The US Outspent China on AI 23 to 1
The US outspent China on AI 23 to 1 last year. It didn't work.
Stanford's 2026 AI Index puts a number on it: the gap between US and Chinese AI output has closed to 2.7%.
The US poured $285.9 billion into private AI investment last year. China spent $12.4 billion. Twenty-three times more capital. Roughly the same output.
And while we're still running pilots, millions of ordinary Chinese citizens are already using personal AI agents (they call them "lobsters") to trade stocks, post content, and automate their daily lives.
This isn't a model benchmarks story. It's a capital efficiency story. And if you're a business owner watching your AI budget grow while your results don't, that gap should feel familiar.
The companies I talk to are spending real money on AI tooling, platforms, and headcount. Most of them can't tell you what they've gotten back (and I've asked). Not because AI doesn't work, but because spending more has become the strategy. Bigger model, more licenses, another vendor.

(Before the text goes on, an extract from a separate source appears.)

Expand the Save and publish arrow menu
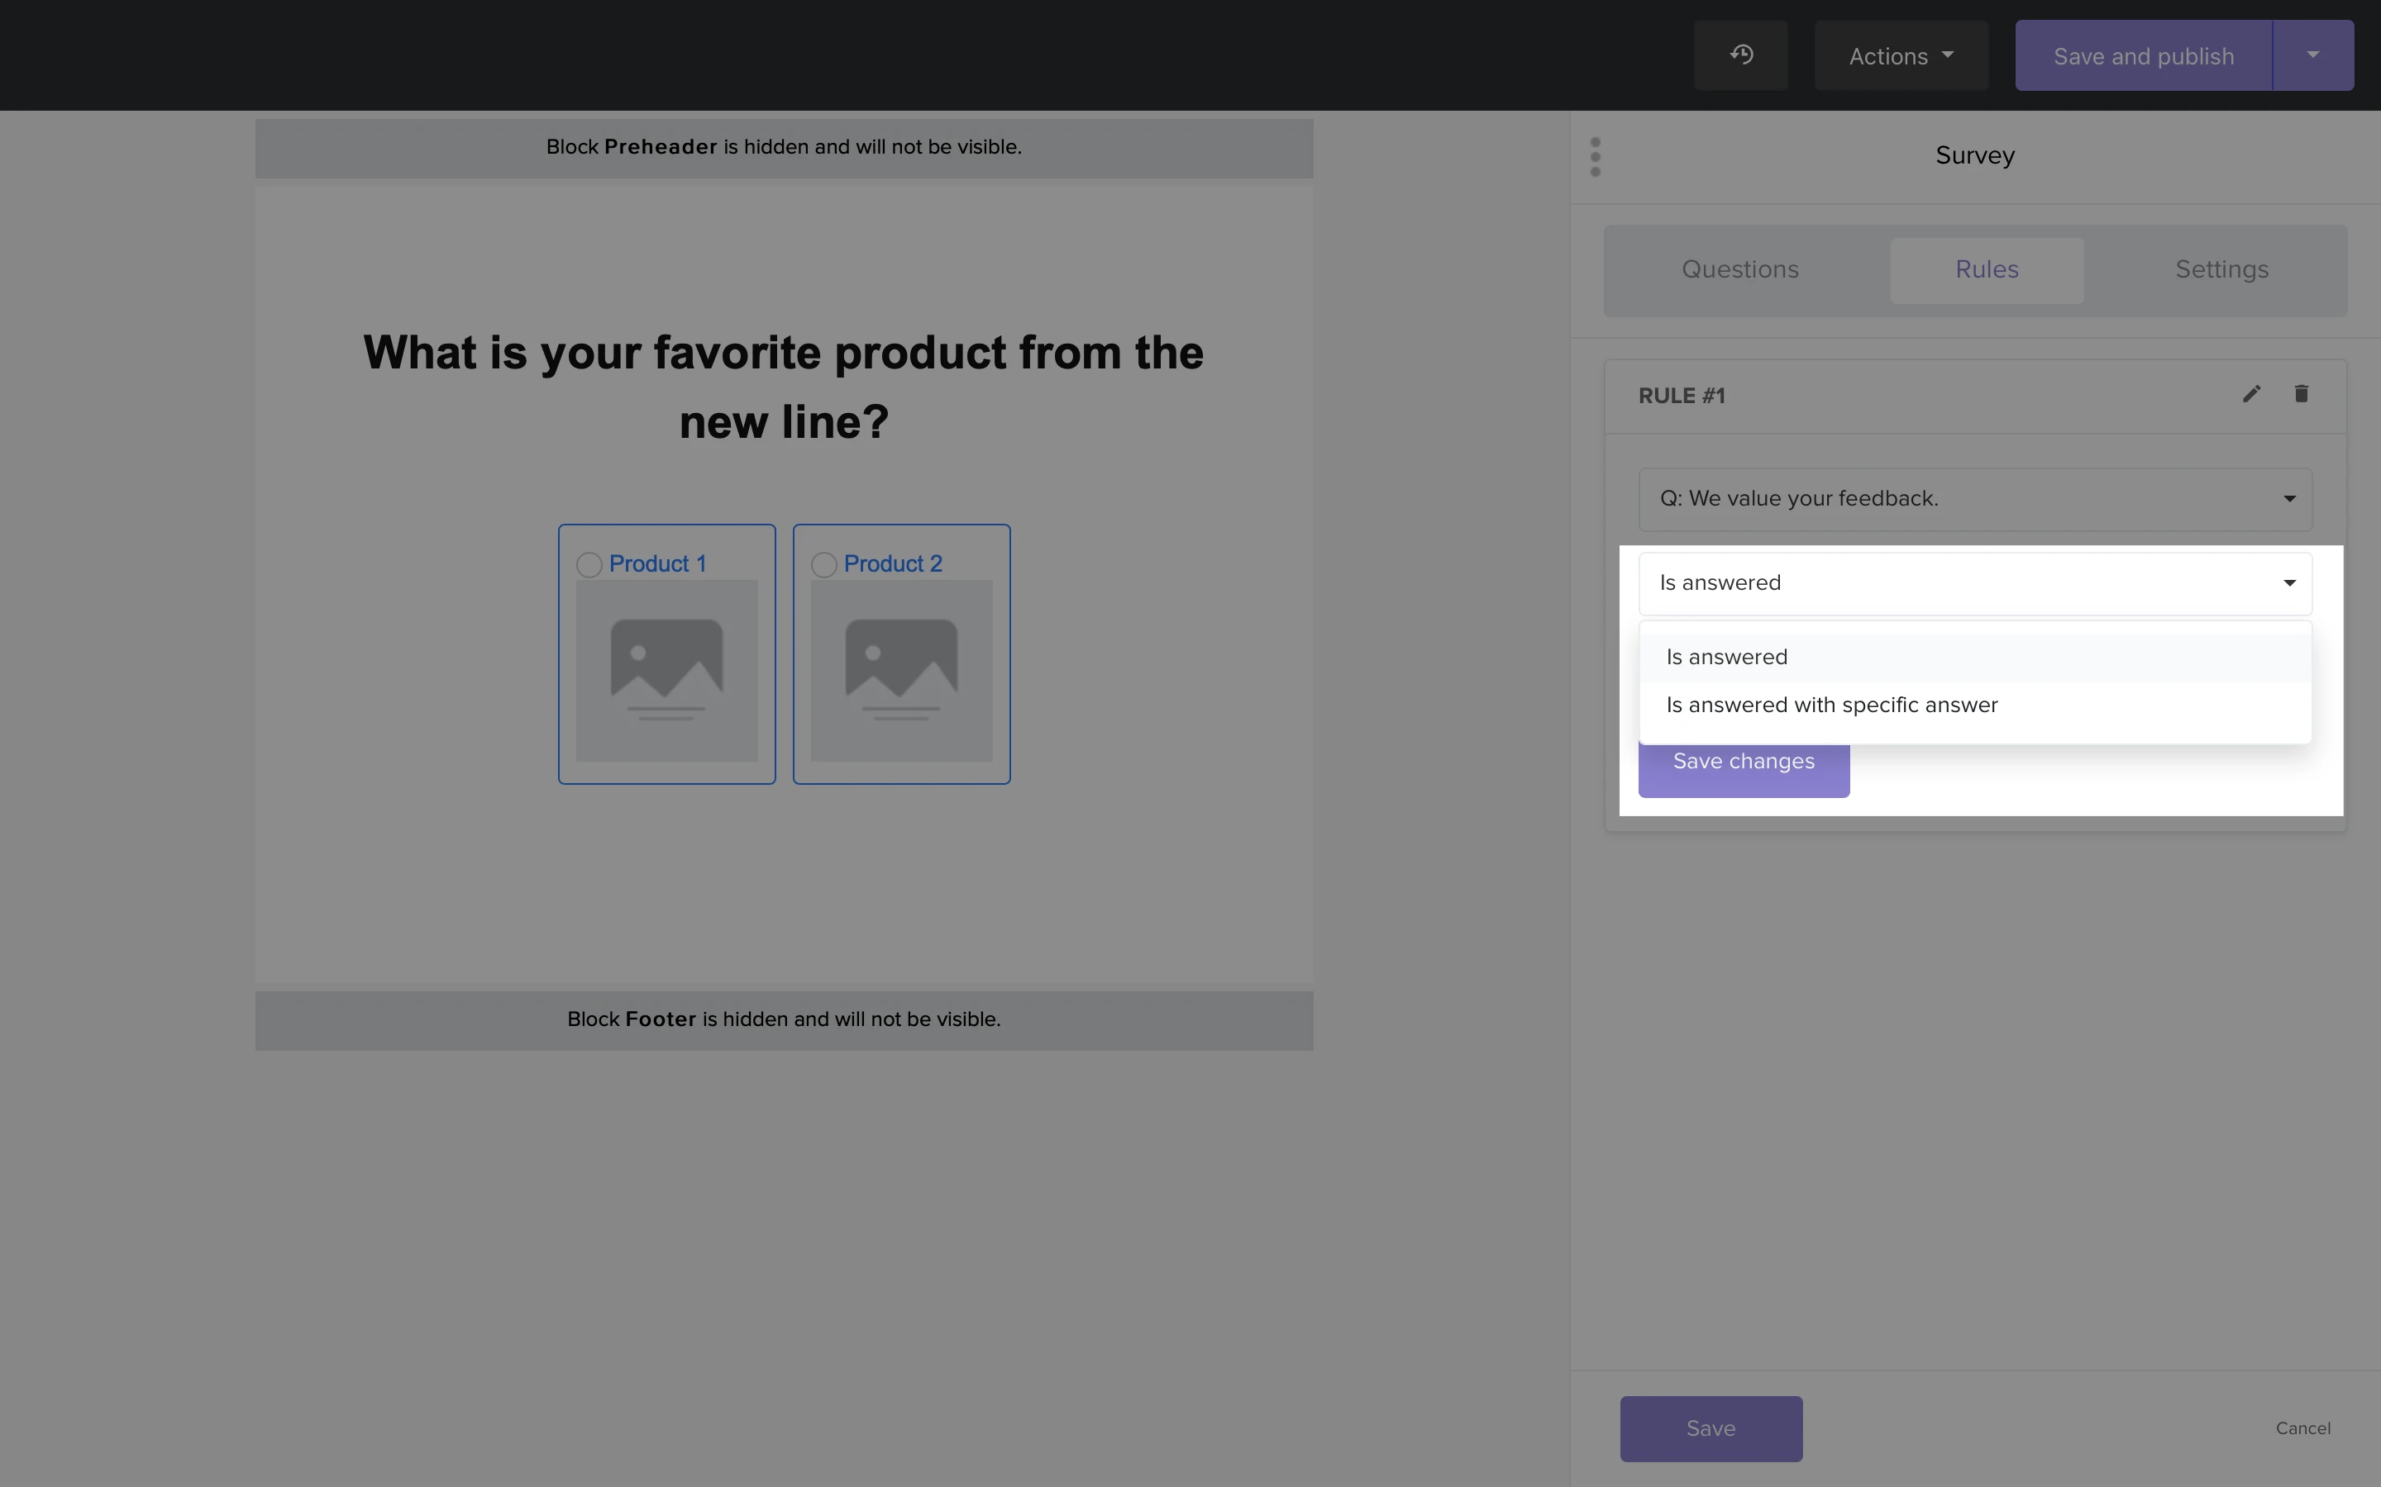The height and width of the screenshot is (1487, 2381). coord(2313,55)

China's results say otherwise. The teams winning aren't the ones spending the most. They're the ones picking a clear problem and shipping a solution.
What gets me though is the way most companies evaluate AI: they're relying on the vendor's scorecard. Public benchmarks that try to measure everything for everyone and end up measuring nothing for you. Your business has specific problems, specific data, specific workflows. The only benchmark that matters is the one you build yourself: does this model do this task better than what we had before, and at what cost?
Skip the leaderboard. Build your own test. Run the models against your actual work. That's how you stop buying hype and start buying results.